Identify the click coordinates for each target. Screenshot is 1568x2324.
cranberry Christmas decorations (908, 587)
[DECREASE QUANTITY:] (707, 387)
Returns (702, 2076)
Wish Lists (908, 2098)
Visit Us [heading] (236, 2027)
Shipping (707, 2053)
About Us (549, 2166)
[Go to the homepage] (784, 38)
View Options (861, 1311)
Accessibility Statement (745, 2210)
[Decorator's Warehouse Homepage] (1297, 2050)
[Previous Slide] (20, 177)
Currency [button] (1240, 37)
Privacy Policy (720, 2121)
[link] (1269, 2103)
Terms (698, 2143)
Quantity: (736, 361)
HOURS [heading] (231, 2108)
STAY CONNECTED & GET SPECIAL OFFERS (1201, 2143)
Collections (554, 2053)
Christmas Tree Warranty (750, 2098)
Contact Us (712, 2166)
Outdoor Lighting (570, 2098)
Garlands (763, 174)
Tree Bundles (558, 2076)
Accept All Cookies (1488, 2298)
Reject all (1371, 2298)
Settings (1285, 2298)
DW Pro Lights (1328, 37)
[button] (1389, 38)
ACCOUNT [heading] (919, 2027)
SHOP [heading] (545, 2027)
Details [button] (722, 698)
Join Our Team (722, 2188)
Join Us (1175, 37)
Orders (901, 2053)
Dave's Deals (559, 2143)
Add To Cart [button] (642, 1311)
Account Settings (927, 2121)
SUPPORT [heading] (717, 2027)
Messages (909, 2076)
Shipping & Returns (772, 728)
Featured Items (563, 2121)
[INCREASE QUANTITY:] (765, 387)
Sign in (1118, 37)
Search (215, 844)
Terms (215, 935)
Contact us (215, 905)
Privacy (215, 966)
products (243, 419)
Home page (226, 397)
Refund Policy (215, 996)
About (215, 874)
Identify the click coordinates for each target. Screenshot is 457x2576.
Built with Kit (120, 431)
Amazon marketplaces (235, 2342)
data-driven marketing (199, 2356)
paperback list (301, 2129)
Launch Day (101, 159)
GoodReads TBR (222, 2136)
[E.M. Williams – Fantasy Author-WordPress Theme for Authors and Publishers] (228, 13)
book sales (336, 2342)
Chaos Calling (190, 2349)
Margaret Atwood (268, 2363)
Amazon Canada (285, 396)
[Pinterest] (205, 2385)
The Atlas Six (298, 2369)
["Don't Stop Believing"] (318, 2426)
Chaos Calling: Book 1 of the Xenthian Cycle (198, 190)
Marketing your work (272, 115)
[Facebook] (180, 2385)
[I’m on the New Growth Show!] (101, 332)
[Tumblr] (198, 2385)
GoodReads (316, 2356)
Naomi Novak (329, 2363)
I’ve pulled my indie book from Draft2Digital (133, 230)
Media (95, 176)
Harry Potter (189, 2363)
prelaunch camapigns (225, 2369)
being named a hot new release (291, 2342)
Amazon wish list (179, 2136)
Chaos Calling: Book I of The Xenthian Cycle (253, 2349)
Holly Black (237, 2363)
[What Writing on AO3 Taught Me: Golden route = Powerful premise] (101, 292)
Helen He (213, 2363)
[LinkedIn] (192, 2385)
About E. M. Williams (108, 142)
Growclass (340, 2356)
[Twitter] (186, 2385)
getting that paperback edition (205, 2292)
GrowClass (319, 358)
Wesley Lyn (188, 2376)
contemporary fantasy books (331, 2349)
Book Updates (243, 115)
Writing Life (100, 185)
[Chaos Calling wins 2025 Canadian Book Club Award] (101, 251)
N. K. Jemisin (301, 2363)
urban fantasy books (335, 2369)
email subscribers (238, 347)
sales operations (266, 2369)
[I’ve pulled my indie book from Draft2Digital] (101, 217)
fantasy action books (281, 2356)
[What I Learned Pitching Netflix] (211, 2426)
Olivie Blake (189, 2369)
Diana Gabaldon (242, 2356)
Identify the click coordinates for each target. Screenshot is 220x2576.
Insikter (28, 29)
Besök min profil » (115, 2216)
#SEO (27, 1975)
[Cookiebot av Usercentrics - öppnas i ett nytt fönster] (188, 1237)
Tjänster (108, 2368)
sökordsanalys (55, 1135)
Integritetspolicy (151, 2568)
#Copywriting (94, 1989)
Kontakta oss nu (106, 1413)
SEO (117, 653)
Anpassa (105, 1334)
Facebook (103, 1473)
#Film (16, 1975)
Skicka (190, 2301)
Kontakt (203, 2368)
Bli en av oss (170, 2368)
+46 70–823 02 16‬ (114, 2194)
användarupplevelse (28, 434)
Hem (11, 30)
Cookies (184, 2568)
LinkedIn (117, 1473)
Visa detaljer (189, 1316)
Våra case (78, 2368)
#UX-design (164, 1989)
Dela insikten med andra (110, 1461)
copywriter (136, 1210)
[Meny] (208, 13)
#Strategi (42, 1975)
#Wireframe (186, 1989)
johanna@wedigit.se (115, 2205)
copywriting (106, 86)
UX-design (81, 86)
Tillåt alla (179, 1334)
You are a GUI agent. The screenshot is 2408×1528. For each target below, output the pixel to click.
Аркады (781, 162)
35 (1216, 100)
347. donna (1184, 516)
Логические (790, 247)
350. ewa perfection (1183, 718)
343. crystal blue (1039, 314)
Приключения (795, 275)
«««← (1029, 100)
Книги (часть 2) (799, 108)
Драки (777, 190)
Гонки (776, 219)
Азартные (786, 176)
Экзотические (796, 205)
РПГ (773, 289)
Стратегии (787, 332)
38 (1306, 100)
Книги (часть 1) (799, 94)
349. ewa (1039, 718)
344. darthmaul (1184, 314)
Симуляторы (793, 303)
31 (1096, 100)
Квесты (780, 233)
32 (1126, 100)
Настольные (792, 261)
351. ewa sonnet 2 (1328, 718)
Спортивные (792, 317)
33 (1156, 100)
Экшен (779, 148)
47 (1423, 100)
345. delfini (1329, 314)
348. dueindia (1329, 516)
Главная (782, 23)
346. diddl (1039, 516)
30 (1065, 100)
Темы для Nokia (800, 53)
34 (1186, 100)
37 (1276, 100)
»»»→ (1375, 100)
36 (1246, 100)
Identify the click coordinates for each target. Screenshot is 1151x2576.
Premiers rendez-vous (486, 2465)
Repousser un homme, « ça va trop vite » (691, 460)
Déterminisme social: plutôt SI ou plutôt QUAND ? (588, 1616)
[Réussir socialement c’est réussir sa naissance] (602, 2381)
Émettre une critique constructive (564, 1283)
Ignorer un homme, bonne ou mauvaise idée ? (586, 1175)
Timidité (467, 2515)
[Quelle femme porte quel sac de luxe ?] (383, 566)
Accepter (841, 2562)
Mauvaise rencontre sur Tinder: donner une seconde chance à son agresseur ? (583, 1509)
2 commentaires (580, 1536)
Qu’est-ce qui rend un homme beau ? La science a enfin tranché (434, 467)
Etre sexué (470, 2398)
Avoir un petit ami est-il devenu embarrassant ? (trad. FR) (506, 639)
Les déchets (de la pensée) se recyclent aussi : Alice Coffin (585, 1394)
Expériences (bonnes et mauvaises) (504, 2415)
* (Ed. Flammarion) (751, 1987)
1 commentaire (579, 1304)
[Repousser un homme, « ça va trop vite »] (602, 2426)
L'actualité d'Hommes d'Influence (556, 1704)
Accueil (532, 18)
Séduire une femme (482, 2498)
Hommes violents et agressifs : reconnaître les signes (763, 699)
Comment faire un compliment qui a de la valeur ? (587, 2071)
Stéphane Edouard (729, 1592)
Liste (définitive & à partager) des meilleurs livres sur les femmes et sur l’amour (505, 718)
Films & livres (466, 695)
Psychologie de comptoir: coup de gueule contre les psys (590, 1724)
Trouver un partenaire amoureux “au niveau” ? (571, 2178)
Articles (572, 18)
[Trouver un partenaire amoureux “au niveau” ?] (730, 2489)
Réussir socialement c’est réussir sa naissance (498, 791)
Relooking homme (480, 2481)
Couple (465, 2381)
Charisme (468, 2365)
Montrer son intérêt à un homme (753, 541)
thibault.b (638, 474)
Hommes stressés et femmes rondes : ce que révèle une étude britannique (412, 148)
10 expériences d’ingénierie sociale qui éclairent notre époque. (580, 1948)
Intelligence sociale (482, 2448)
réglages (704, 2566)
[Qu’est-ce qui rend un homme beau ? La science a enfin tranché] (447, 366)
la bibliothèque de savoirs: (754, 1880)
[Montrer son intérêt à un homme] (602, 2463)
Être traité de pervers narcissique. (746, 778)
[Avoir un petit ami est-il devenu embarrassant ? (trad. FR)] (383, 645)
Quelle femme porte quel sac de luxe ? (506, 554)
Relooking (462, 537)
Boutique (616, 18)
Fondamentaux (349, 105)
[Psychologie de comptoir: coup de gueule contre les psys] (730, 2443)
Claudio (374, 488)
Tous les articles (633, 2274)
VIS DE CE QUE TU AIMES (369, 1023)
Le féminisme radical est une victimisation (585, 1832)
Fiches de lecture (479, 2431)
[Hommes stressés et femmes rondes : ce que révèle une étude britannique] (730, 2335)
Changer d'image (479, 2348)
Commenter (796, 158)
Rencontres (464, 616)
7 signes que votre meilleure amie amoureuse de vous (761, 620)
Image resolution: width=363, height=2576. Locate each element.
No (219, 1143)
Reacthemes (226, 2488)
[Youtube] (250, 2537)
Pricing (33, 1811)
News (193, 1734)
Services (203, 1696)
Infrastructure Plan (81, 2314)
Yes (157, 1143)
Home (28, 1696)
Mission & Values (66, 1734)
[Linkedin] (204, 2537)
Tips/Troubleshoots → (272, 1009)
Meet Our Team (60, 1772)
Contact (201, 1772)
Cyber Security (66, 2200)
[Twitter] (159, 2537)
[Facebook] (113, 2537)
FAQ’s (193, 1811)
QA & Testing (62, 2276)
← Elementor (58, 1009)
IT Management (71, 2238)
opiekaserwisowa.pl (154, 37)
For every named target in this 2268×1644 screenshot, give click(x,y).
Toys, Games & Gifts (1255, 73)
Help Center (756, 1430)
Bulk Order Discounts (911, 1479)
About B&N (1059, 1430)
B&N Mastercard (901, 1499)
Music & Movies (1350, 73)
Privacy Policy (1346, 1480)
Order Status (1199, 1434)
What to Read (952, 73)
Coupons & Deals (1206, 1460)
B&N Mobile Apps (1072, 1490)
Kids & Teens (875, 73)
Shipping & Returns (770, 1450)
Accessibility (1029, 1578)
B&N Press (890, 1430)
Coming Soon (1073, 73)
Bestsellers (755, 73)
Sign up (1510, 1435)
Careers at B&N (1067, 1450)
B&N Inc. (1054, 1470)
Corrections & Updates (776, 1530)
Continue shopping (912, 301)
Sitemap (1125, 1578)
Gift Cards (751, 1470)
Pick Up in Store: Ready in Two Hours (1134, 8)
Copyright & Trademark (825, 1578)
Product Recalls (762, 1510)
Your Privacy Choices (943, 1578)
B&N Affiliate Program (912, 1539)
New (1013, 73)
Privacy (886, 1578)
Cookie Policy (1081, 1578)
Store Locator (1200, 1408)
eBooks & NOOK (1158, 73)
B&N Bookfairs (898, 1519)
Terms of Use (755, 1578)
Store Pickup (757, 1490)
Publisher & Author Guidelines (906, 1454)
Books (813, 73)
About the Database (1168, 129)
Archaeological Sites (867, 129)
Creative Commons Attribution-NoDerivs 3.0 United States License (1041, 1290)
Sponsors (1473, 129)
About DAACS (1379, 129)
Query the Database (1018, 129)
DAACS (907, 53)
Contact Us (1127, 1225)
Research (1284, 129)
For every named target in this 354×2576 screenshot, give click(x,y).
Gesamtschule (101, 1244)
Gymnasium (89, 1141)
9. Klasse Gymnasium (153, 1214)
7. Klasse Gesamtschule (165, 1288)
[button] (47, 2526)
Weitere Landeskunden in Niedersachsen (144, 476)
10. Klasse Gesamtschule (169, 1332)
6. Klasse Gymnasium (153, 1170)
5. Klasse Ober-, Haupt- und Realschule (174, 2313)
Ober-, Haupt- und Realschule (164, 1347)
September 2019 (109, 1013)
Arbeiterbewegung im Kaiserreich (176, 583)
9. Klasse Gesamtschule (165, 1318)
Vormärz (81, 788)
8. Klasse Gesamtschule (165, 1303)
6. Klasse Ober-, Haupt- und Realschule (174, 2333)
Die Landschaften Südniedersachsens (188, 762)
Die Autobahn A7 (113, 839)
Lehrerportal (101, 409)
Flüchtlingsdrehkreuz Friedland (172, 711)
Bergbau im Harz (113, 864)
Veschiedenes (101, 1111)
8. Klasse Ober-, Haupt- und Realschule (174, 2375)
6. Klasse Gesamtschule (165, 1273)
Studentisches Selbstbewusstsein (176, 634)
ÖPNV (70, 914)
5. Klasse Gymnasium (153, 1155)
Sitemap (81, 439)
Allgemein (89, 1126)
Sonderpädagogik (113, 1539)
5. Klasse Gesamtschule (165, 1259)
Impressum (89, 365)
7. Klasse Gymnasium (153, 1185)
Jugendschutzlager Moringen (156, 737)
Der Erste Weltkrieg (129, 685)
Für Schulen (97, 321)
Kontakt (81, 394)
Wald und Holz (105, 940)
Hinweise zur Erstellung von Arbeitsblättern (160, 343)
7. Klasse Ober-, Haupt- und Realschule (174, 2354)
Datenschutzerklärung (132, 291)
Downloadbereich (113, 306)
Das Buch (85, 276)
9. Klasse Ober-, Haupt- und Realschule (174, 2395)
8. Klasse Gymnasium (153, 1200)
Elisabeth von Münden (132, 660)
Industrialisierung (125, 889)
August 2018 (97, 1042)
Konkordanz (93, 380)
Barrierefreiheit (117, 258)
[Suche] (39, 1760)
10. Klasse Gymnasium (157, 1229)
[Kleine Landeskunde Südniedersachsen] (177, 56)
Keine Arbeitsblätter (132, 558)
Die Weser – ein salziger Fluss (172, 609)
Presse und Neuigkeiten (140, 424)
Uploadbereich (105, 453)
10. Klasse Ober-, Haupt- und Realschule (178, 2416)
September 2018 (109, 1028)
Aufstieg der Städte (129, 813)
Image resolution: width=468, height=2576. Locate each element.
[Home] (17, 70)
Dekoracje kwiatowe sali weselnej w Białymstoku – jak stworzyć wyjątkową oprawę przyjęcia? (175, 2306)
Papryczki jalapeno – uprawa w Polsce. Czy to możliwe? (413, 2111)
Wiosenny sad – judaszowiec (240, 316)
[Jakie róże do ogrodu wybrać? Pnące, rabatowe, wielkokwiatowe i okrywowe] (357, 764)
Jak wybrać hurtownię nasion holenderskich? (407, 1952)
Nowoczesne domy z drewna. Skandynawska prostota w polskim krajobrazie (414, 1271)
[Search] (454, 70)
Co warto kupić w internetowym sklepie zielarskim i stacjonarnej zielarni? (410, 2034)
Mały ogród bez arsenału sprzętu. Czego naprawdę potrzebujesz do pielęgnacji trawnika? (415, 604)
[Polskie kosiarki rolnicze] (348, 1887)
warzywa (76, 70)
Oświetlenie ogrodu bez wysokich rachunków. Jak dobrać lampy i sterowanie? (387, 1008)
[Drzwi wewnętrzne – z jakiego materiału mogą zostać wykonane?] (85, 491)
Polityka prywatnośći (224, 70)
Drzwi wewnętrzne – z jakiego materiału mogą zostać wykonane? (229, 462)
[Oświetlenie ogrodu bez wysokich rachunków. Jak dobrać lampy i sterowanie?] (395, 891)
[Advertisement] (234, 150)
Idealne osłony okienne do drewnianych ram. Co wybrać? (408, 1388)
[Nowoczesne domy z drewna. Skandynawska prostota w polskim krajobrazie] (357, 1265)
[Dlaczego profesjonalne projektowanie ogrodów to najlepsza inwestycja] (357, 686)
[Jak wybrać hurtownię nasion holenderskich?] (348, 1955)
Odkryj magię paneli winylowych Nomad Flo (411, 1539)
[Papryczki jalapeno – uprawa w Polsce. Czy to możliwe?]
■ ■ ■
### TASK PROMPT
Proceeding from the line containing "33 (1156, 100)" through the line containing "réglages (704, 2566)", transcribe the lines above exactly, both end lines included.

### FINISHED EXERCISE
33 (1156, 100)
Экшен (779, 148)
47 (1423, 100)
345. delfini (1329, 314)
348. dueindia (1329, 516)
Главная (782, 23)
346. diddl (1039, 516)
30 (1065, 100)
Темы для Nokia (800, 53)
34 (1186, 100)
37 (1276, 100)
»»»→ (1375, 100)
36 (1246, 100)
Identify the click coordinates for each target. Screenshot is 1151x2576.
Premiers rendez-vous (486, 2465)
Repousser un homme, « ça va trop vite » (691, 460)
Déterminisme social: plutôt SI ou plutôt QUAND ? (588, 1616)
[Réussir socialement c’est réussir sa naissance] (602, 2381)
Émettre une critique constructive (564, 1283)
Ignorer un homme, bonne ou mauvaise idée ? (586, 1175)
Timidité (467, 2515)
[Quelle femme porte quel sac de luxe ?] (383, 566)
Accepter (841, 2562)
Mauvaise rencontre sur Tinder: donner une seconde chance à son agresseur ? (583, 1509)
2 commentaires (580, 1536)
Qu’est-ce qui rend un homme beau ? La science a enfin tranché (434, 467)
Etre sexué (470, 2398)
Avoir un petit ami est-il devenu embarrassant ? (trad. FR) (506, 639)
Les déchets (de la pensée) se recyclent aussi : Alice Coffin (585, 1394)
Expériences (bonnes et mauvaises) (504, 2415)
* (Ed. Flammarion) (751, 1987)
1 commentaire (579, 1304)
[Repousser un homme, « ça va trop vite »] (602, 2426)
L'actualité d'Hommes d'Influence (556, 1704)
Accueil (532, 18)
Séduire une femme (482, 2498)
Hommes violents et agressifs : reconnaître les signes (763, 699)
Comment faire un compliment qui a de la valeur ? (587, 2071)
Stéphane Edouard (729, 1592)
Liste (définitive & à partager) des meilleurs livres sur les femmes et sur l’amour (505, 718)
Films & livres (466, 695)
Psychologie de comptoir: coup de gueule contre les psys (590, 1724)
Trouver un partenaire amoureux “au niveau” ? (571, 2178)
Articles (572, 18)
[Trouver un partenaire amoureux “au niveau” ?] (730, 2489)
Réussir socialement c’est réussir sa naissance (498, 791)
Relooking homme (480, 2481)
Couple (465, 2381)
Charisme (468, 2365)
Montrer son intérêt à un homme (753, 541)
thibault.b (638, 474)
Hommes stressés et femmes rondes : ce que révèle une étude britannique (412, 148)
10 expériences d’ingénierie sociale qui éclairent notre époque. (580, 1948)
Intelligence sociale (482, 2448)
réglages (704, 2566)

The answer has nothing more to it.